### TASK REQUIREMENTS:
Can you pick up the essay about pregnancy and a husband's touring schedule and carry it on from its last sentence?

### SELECTED TEXT:
BEGIN

What’s meant to be will be…
I loved being pregnant. I know I’m weird. I was so lucky to have had a very easy pregnancy with little aversions or sickness. I loved the excitement of waking up to see how my body was changing and reading the weekly updates on how baby was developing. I loved the glow and luscious hair (although I didn’t love it so much when all of my hair started falling out, will get to this later). I won’t lie, I have even entertained the thought of being a surrogate (only for about 5 seconds), that’s how much I enjoyed being pregnant… until the 40th week.
My husband is a musician and travels all over the world. So many people have difficulty understanding how I deal with it all. I’m an only child and independent so I’m comfortable being alone. Not to mention, when it’s your soul mate you make it work. There are perks to go along with the travel, like getting to visit some amazing places. For the past 7 years it’s really never been a problem, until I was 40 weeks pregnant. R has missed some birthday’s and Thanksgiving’s, which are just as hard if not harder for him than me, but missing the birth of our child terrified me.
Our little guy was due January 2nd which was logistically perfect. We hired a doula partially because we were working towards a natural birth, but also to make sure I would have an advocate with me in the delivery room whether R was there or not. R had a holiday performance commitment meaning he would be away from just before Thanksgiving until Christmas Day. He would then be home through the New Year leaving again on January 7th making the 2nd perfect, unfortunately Little R had different plans.

END

Items drawn from a data source
BEGIN

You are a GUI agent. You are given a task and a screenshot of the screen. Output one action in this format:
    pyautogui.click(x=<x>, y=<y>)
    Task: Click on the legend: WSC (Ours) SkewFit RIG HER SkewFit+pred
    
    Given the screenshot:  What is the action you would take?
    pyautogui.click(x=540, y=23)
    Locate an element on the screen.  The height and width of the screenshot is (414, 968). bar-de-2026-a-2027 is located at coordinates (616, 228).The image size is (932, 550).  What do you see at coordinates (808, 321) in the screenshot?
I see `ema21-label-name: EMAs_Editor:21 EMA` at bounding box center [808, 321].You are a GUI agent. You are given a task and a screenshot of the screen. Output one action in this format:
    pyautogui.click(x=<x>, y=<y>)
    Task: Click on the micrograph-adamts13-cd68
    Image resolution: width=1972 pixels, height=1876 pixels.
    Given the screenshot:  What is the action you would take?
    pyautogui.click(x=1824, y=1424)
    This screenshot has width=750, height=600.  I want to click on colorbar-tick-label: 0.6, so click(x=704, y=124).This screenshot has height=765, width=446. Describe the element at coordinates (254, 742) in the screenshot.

END

### OUTPUT FOR THIS EXERCISE:
My parents came to visit during the holiday’s then my mom stayed until little R was born so I wouldn’t be home alone, but her duration ended up being much longer than anticipated. I tried all of the non medical ways to get labor going – ate every type of eggplant dish, walked the mall at least 5 times a day, acupuncture, even chiropractic. Jan 2nd came and went, R was back on the road and I was pushing 41 weeks pregnant. Our doctor was threatening induction, which was not part of our birth plan and I was terrified our little guy would come while R was away.
Much to my dismay, R left for his show and returned on the 9th. We picked him up at the airport, dropped him off at our house, and my mom and I went to walk the mall as we had done so many days before. This time was different. I was struggling but with having so many false labor signs previously, I decided to ignore it. We then headed to the grocery store as I had requested steak and potatoes for dinner to stock up on calories before the impending labor.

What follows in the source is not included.